Humans have a deep desire to understand cause and effect, as such links probably conferred humans with evolutionary advantage. In complex adaptive systems, there is no simple method for understanding the whole by studying the parts, so searching for simple agent-level causes of system-level effects is useless. Yet our minds are not beyond making up a cause to relieve the itch of an unexplained effect. When a mind seeking links between cause and effect meets a system that conceals them, accidents will happen.

We seem to be obsessed with offering explanations and acting on them. Foregoing explanatory theories while obtaining the benefits of the process is not in vogue…but it might be useful when sifting through our data-driven age. From Taleb’s Antifragile:

For a theory is a very dangerous thing to have.

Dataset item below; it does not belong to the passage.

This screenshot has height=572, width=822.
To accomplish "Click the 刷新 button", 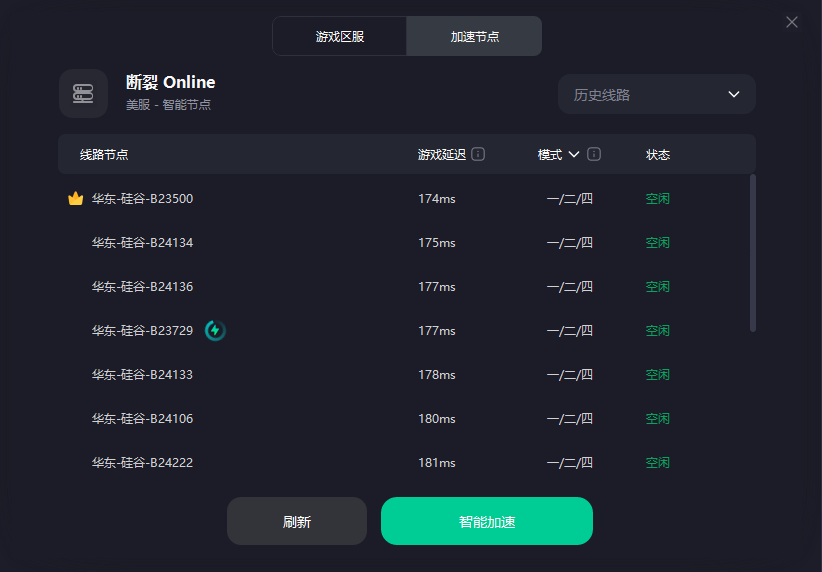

And of course one can rigorously do science without it. What scientists call phenomenology is the observation of an empirical regularity without a visible theory of it…. Theories are superfragile; they come and go, then come and go, the come and go again; phenomenologies stay, and I can’t believe people don’t realize that phenomenology is “robust” and usable, and theories, while overhyped, are unreliable for decision making – outside physics.

Taleb later continues:

We are built to be duped for theories. But theories come and go; experience stays. Explanations change all the time, and have changed all the time in history (because of causal opacity, the invisibility of causes) with people involved in the incremental development of ideas thinking they always had a definitive theory; experience remains constant.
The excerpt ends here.